De Plane boss, De Plane
For this one to work it requires that when the footage is being planned and shot you keep the rule in mind. Imagine that there is a horizontal line between you and your subjects. Now, stay on your side of the line. By observing this 180-degree plane, you keep a perspective that is more natural for the audience. Changes in perspective that break this 180 degree plane can be jarring for the audience because they make it impossible for the audience to establish their positional relationship to the scene.
Whatever you do don’t Jump, unless you really need to of course
Usually, editors strive for match cuts, seamless changes from one scene or camera angle to the next, editing that is completely transparent to the viewer. A jump cut occurs when you have two consecutive shots with dramatic differences. These differences can be based on movement, screen position, etc. Jumps cuts can occur in any type of project. Often when editing interviews you will want to cut out some words or phrases that the subject says. When the remaining clips are placed side-by-side, the slight repositioning of the subject will be very jarring to the audience. Cutting to b-roll can cover this jump.
By definition, Jump cuts are not seamless, they create a disconnect for the audience, it makes the cut very obvious and makes them take notice. Sometimes this is in fact the intention though. Films such as Alfred Hitchcock’s Psycho and Goddard’s Breathless purposely use jump cuts to create a dynamic uncomfortable experience for the viewer.

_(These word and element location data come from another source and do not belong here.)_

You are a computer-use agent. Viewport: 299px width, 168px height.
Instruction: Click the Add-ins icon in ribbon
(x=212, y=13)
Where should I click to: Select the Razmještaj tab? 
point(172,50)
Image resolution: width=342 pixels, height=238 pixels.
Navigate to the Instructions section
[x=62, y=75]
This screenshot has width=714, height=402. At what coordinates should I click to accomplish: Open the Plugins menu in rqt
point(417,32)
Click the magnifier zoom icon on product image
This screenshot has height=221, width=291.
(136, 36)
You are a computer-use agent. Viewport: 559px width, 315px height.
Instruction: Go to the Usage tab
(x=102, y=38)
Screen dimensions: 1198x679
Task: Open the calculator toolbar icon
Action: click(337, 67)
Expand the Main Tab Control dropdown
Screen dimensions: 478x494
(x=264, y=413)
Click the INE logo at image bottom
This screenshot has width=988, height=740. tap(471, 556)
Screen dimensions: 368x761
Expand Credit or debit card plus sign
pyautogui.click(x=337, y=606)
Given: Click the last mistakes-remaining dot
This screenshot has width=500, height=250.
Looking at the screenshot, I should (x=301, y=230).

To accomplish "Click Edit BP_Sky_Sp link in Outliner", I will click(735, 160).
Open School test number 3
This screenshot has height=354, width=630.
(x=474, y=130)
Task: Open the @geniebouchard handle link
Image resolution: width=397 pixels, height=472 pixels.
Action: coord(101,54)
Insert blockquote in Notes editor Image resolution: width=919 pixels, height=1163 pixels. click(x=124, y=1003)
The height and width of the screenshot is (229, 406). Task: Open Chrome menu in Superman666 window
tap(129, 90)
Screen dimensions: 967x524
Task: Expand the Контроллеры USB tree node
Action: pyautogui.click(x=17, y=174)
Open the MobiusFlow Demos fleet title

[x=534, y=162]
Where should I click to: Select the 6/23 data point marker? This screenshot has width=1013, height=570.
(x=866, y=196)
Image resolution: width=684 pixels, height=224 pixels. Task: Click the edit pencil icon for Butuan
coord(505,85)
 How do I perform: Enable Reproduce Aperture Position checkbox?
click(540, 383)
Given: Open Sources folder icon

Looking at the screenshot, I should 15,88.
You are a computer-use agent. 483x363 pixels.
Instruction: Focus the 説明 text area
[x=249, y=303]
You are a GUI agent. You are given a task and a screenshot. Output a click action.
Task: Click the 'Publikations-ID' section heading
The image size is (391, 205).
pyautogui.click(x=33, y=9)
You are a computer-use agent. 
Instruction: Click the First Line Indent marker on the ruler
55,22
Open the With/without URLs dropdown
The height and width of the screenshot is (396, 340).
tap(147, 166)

When editing scenes shot with multiple cameras, always try to use shots that are looking at the subject from at least a difference of 45 degrees. Otherwise, the shots may be too similar and appear like a jump cut to the audience. If your shots are within that 45 degree arc you may still be able to make use of them if the camera had two different levels. A close-up can usually be cut to a long shot without worry.
Change your Level
This requires multiple cameras to achieve but is often worth the effort. When you have multiple shots of the same subject, it’s easy to cut between them without creating a jarring experience for the audience. So, when shooting an interview, or a lengthy event such as a wedding, it’s a good idea to occasionally change focal lengths. A wide shot and a medium close up can be cut together, allowing you to edit parts out and change the order of shots without obvious jump cuts.
Look for Similarity
This principle is the key to the much sought after match cut. There’s a cut in Apocalypse Now from a rotating ceiling fan to the blades of a helicopter. There is a similar cut at the beginning of Stanley Kubrick’s 2001: A Space Odyssey, in which a scene of a bone spinning in the air is cut to a scene of a space station in orbit around Earth. The scenes change dramatically, but the visually similar elements make for a smooth, creative cut.
You can do the same thing in your videos. Cut from a flower on a wedding cake to the groom’s boutonniere, or tilt up to the blue sky from one scene and then down from the sky to a different scene.
Wipe, Wipe, Wipe
There are three transitions you will see with regularity; the cut, the cross dissolve and the wipe. At weddings, I love it when people walk in front of the camera. They are apologetic, but unless it happened during the vows or the first dance, I am grateful for the wipe they gave me to use during editing. When the frame fills up with one element (such as the back of a black suit jacket), it makes it easy to cut to a completely different scene without jarring the audience. You can set wipes up yourself during shooting, or just take advantage when they happen naturally.